SUPPLIED INFORMATION ->

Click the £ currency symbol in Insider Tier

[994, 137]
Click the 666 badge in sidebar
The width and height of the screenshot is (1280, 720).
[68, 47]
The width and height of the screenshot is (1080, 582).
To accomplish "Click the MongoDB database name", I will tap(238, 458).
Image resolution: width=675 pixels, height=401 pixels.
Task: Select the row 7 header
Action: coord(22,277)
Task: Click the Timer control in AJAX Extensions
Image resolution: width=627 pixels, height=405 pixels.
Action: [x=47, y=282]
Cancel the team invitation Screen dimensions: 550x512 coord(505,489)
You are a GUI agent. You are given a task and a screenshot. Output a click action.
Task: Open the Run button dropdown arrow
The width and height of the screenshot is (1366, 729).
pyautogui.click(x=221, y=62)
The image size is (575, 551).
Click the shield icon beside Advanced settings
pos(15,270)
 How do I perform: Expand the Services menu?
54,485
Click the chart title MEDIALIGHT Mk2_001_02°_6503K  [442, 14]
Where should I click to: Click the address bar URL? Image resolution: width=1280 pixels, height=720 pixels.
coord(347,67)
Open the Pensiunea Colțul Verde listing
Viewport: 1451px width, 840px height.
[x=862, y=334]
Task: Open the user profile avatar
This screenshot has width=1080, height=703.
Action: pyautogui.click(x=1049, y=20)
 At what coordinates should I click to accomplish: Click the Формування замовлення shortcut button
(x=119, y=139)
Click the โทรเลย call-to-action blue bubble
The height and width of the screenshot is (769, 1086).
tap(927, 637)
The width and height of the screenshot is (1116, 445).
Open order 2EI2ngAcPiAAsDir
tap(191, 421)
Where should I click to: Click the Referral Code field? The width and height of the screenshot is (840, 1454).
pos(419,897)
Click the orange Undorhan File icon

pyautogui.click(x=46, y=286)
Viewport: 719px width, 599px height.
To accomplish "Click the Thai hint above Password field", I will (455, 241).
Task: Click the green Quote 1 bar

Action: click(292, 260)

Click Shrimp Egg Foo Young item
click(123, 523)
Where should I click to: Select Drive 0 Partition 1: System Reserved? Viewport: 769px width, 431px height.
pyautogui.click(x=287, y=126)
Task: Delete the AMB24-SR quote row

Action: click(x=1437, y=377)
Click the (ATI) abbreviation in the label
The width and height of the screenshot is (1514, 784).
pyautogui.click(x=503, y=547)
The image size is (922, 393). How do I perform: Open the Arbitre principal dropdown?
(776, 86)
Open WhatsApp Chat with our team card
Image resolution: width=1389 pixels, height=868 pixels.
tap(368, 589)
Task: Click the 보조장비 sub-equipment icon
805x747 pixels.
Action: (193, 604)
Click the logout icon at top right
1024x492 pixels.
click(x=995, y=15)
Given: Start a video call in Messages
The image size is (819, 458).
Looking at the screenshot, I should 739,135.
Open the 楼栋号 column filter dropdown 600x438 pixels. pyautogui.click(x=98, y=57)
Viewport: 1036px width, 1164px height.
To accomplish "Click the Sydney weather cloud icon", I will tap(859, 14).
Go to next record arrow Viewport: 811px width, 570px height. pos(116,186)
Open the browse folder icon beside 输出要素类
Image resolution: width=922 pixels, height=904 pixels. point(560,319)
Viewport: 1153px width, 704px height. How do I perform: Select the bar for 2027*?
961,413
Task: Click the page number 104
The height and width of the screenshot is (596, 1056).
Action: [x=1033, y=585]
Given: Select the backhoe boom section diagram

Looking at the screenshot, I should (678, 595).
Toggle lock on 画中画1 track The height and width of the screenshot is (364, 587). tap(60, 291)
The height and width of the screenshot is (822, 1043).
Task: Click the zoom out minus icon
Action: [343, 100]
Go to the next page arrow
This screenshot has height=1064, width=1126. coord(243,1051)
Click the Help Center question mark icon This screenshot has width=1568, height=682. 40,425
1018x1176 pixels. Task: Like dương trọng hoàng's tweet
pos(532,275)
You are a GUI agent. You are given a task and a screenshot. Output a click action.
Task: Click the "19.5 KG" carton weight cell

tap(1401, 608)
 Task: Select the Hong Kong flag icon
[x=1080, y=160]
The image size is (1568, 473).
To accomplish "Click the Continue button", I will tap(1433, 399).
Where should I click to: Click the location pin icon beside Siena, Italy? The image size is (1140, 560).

EXERCISE OBJECTIVE ->
Please return the material above exactly as written.

TASK OUTPUT ->
Click the £ currency symbol in Insider Tier

[994, 137]
Click the 666 badge in sidebar
The width and height of the screenshot is (1280, 720).
[68, 47]
The width and height of the screenshot is (1080, 582).
To accomplish "Click the MongoDB database name", I will tap(238, 458).
Image resolution: width=675 pixels, height=401 pixels.
Task: Select the row 7 header
Action: coord(22,277)
Task: Click the Timer control in AJAX Extensions
Image resolution: width=627 pixels, height=405 pixels.
Action: [x=47, y=282]
Cancel the team invitation Screen dimensions: 550x512 coord(505,489)
You are a GUI agent. You are given a task and a screenshot. Output a click action.
Task: Open the Run button dropdown arrow
The width and height of the screenshot is (1366, 729).
pyautogui.click(x=221, y=62)
The image size is (575, 551).
Click the shield icon beside Advanced settings
pos(15,270)
 How do I perform: Expand the Services menu?
54,485
Click the chart title MEDIALIGHT Mk2_001_02°_6503K  [442, 14]
Where should I click to: Click the address bar URL? Image resolution: width=1280 pixels, height=720 pixels.
coord(347,67)
Open the Pensiunea Colțul Verde listing
Viewport: 1451px width, 840px height.
[x=862, y=334]
Task: Open the user profile avatar
This screenshot has width=1080, height=703.
Action: pyautogui.click(x=1049, y=20)
 At what coordinates should I click to accomplish: Click the Формування замовлення shortcut button
(x=119, y=139)
Click the โทรเลย call-to-action blue bubble
The height and width of the screenshot is (769, 1086).
tap(927, 637)
The width and height of the screenshot is (1116, 445).
Open order 2EI2ngAcPiAAsDir
tap(191, 421)
Where should I click to: Click the Referral Code field? The width and height of the screenshot is (840, 1454).
pos(419,897)
Click the orange Undorhan File icon

pyautogui.click(x=46, y=286)
Viewport: 719px width, 599px height.
To accomplish "Click the Thai hint above Password field", I will (455, 241).
Task: Click the green Quote 1 bar

Action: click(292, 260)

Click Shrimp Egg Foo Young item
click(123, 523)
Where should I click to: Select Drive 0 Partition 1: System Reserved? Viewport: 769px width, 431px height.
pyautogui.click(x=287, y=126)
Task: Delete the AMB24-SR quote row

Action: click(x=1437, y=377)
Click the (ATI) abbreviation in the label
The width and height of the screenshot is (1514, 784).
pyautogui.click(x=503, y=547)
The image size is (922, 393). How do I perform: Open the Arbitre principal dropdown?
(776, 86)
Open WhatsApp Chat with our team card
Image resolution: width=1389 pixels, height=868 pixels.
tap(368, 589)
Task: Click the 보조장비 sub-equipment icon
805x747 pixels.
Action: (193, 604)
Click the logout icon at top right
1024x492 pixels.
click(x=995, y=15)
Given: Start a video call in Messages
The image size is (819, 458).
Looking at the screenshot, I should 739,135.
Open the 楼栋号 column filter dropdown 600x438 pixels. pyautogui.click(x=98, y=57)
Viewport: 1036px width, 1164px height.
To accomplish "Click the Sydney weather cloud icon", I will tap(859, 14).
Go to next record arrow Viewport: 811px width, 570px height. pos(116,186)
Open the browse folder icon beside 输出要素类
Image resolution: width=922 pixels, height=904 pixels. point(560,319)
Viewport: 1153px width, 704px height. How do I perform: Select the bar for 2027*?
961,413
Task: Click the page number 104
The height and width of the screenshot is (596, 1056).
Action: [x=1033, y=585]
Given: Select the backhoe boom section diagram

Looking at the screenshot, I should (678, 595).
Toggle lock on 画中画1 track The height and width of the screenshot is (364, 587). tap(60, 291)
The height and width of the screenshot is (822, 1043).
Task: Click the zoom out minus icon
Action: [343, 100]
Go to the next page arrow
This screenshot has height=1064, width=1126. coord(243,1051)
Click the Help Center question mark icon This screenshot has width=1568, height=682. 40,425
1018x1176 pixels. Task: Like dương trọng hoàng's tweet
pos(532,275)
You are a GUI agent. You are given a task and a screenshot. Output a click action.
Task: Click the "19.5 KG" carton weight cell

tap(1401, 608)
 Task: Select the Hong Kong flag icon
[x=1080, y=160]
The image size is (1568, 473).
To accomplish "Click the Continue button", I will tap(1433, 399).
Where should I click to: Click the location pin icon beside Siena, Italy? The image size is (1140, 560).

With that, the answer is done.